Ia menyebut, setidaknya ada dua faktor yang mendorong siklus supercycle terjadi lebih alot dari sebelumnya, yakni permintaan dan perubahan iklim. Dia mencatat supercycle pada 2011 silam hanya berlangsung selama 14 bulan.
Namun, ia mewanti-wanti potensi supercycle bakal berhenti lebih cepat akibat kebijakan fiskal negara maju, seperti tapering The Fed. Kendati memanfaatkan momentum supercycle dengan mendorong ekspor komoditas RI, namun Lutfi menyebut pihaknya juga menyiapkan 'senjata' lain bila siklus supercycle telah habis.
"Alumina dan aluminium ingot yang mulai diekspor kira-kira Agustus lalu di Bintan mudah-mudahan akan terhitung ekspor US$3 miliar atau masuk top 30 ekspor kita. Mudah-mudahan bisa menjaga momentum ketika supercycle selesai," terang dia.

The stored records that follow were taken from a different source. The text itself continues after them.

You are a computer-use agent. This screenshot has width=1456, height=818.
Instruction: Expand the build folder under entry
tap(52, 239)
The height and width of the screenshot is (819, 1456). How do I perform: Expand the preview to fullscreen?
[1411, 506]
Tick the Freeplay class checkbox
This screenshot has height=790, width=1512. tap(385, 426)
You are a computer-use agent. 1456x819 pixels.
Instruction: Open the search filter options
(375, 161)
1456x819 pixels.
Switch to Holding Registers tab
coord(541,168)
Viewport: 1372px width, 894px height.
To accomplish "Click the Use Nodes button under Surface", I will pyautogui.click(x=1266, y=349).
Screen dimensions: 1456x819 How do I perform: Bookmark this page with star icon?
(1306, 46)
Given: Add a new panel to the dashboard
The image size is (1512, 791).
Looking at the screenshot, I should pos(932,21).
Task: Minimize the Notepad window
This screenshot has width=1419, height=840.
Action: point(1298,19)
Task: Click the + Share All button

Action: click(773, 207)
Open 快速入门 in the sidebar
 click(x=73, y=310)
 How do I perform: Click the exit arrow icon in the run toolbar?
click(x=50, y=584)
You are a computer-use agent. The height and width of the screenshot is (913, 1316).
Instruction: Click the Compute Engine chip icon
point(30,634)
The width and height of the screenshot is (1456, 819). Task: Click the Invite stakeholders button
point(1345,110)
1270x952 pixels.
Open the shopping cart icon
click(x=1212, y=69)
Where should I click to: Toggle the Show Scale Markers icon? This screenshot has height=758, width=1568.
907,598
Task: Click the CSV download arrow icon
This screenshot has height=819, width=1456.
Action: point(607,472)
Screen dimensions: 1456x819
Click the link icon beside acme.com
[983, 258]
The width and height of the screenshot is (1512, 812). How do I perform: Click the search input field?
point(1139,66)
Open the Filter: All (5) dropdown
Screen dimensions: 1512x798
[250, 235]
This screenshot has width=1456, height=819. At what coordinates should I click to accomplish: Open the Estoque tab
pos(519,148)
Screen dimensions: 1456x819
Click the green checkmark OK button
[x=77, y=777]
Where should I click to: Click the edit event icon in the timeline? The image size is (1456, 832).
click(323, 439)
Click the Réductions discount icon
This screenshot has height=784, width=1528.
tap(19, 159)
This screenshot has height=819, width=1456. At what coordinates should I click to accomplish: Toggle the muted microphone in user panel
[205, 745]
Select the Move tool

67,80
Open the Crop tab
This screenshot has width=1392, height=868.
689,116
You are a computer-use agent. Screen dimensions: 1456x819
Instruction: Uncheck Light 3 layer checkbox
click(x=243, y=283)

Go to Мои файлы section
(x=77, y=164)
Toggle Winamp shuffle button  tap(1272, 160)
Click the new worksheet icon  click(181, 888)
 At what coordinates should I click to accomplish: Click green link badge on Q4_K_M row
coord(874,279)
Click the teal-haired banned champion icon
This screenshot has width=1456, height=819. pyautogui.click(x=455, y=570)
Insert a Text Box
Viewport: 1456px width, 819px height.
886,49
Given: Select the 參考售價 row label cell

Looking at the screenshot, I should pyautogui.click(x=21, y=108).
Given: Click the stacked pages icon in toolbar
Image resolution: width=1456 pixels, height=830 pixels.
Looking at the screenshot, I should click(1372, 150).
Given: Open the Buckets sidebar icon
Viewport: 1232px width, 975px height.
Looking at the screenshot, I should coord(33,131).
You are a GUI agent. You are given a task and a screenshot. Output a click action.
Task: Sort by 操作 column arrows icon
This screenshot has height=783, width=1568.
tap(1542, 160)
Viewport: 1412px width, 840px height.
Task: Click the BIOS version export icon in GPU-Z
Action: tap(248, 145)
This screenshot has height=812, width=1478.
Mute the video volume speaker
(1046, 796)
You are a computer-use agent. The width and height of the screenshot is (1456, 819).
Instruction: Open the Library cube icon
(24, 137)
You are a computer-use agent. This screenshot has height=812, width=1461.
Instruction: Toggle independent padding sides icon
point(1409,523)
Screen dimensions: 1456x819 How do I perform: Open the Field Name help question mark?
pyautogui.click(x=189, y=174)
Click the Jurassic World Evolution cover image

Sebelumnya, Lutfi sudah mewanti-wanti bahwa RI bakal memasuki periode supercycle atau saat beberapa komoditas bakal naik signifikan. Periode supercycle terjadi sejalan dengan pertumbuhan ekonomi pasca pandemi covid-19, permintaan pun diprediksi meningkat yang notabene membuat harga komoditas naik.
"Indonesia akan memasuki periode supercycle, di mana harga beberapa komoditas akan naik secara signifikan, terutama komoditas dasar, diakibatkan pertumbuhan ekonomi baru dari permintaan yang terjadi di masa pandemi dan setelah pandemi," jelasnya.
Menurut Lutfi, beberapa komoditas yang harganya naik dalam periode supercycle tersebut adalah minyak sawit, minyak bumi, gas alam cair (liquefied natural gas/LNG), bijih besi, dan tembaga. Kendati demikian, Lutfi optimistis periode supercycle kali ini akan mendatangkan dampak positif bagi perekonomian Indonesia.